First year Brownies Hannah Pierson, Emily Sears and Taylor Foss received their world pin and their first try-it, Girl Scout Ways.
Each troop contributed to the World Friendship Fund. This fund helps with programs and resources for Scouts worldwide.
Girl Scout Week is being celebrated this week. March 12 was the 94th birthday of Girl Scouts. Girls were encouraged to wear their sashes and help in church in some way. The annual cookie sale was just completed.
Leader of the Brownie Troop is Helen Foss and Dorothy Wisness is the leader of the Juniors and Cadettes. Becky Hestdalen is the assistant leader of the Junior Troop. Joyce Rasmussen is the helper and fall product and cookie chairman.
The Brownie Troop is sponsored by the North Viking WELCA and the Junior and Cadette Troops are sponsored by the American Legion Auxiliary. Leaders are needed soon if the program is to continue. The local groups have been active since 1974.
Maddock Girl Scouts are pictured with two of their leaders and guest Yolanda Slater. Left to right, front row: Ashley Risovi, Alyssa Armentrout, Hannah Pierson, Nora Duren, Taylor Foss, Micki Brandvold, Alexis Gigstad, Emily Sears, Maria Sears and Kenadi Lee. Middle row: Hailey Kallenbach, Kayla Melaas and Kaylee Tollerud.
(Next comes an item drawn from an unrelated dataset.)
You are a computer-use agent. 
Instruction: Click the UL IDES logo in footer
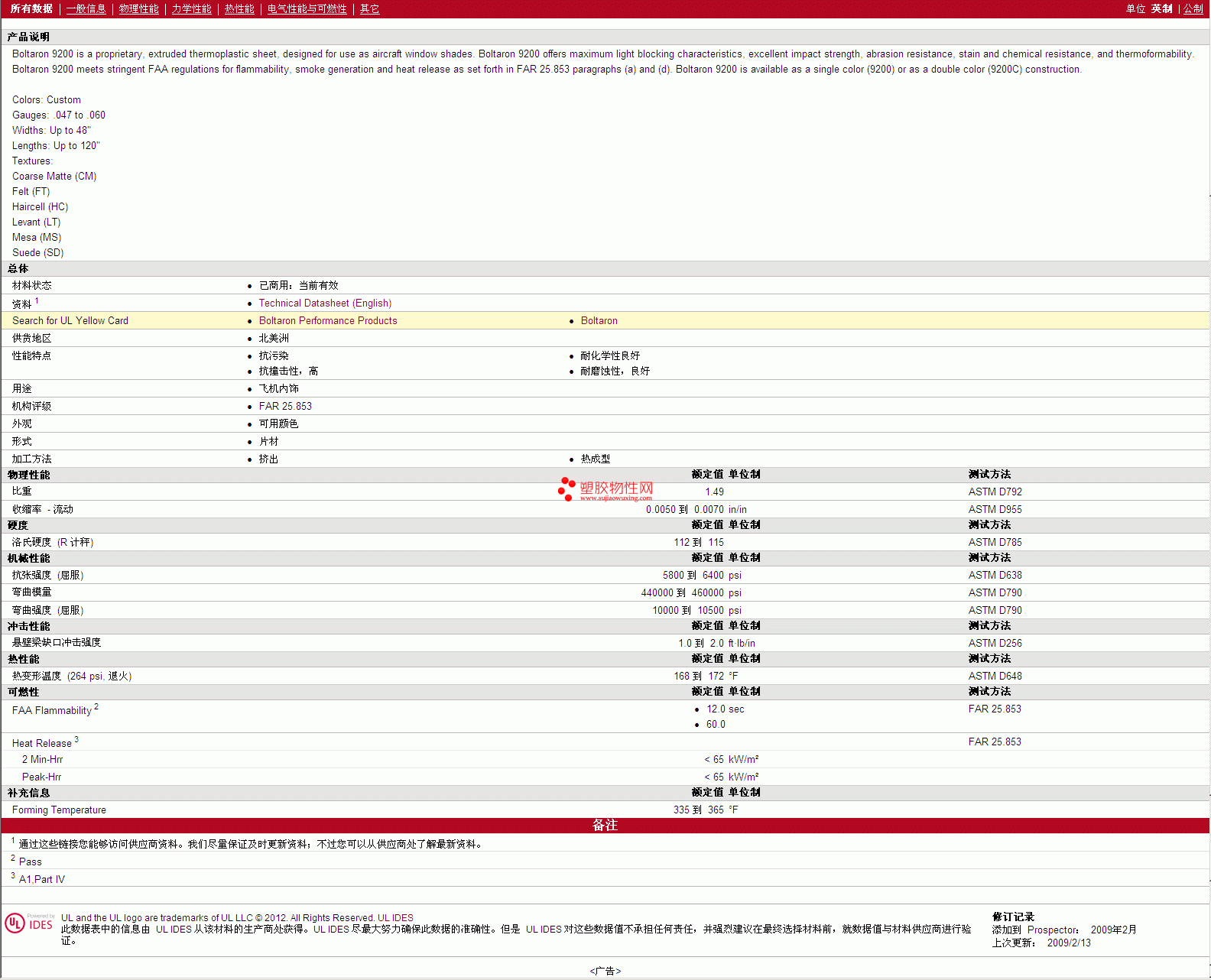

Back row: Carah Hestdalen, Katherine Sears, Yolanda Slater, Breana Buehler, Ashley Foss, Gabrielle Rehling, Helen Foss and Dorothy Wisness. Not pictured are Megan Olson, Courtney Hestdalen, Rachel Olson, Kristina Trautman, Mylee Kenner, Sara Schwanke, Shelby Brandvold and Renae Lauinger.
Take part in contest
Ten members of the A.S. Gibbens FFA Chapter of Maddock participated in the State FFA crops, livestock and ag sales contests held at the ND Winter Show in Valley City March 10 and 11. J.T. Rice, Paul Rice and Jordan Backstrom participated in the State FFA Ag Sales Contest. J.T. received a gold award and ended up as 8th place individual out of 127 FFA members participating. Receiving bronze awards were Paul Rice and Jordan Backstrom. Andy Backstrom, Beau Buehler and Kaidi Kenner participated in the State Crops Judging Contest with Andy Backstrom receiving a silver award. Kara Kallenbach, John Sears, Jason Smith and Sharisa Yri participated in the Livestock Selection Judging Contest. FFA members, left to right in the front row, are Sharisa Yri, Kara Kallenbach, Jordan Backstrom, Kaidi Kenner and Jason Smith. In the back row, left to right, are Andy Backstrom, J.T. Rice, Beau Buehler, John Sears and Paul Rice.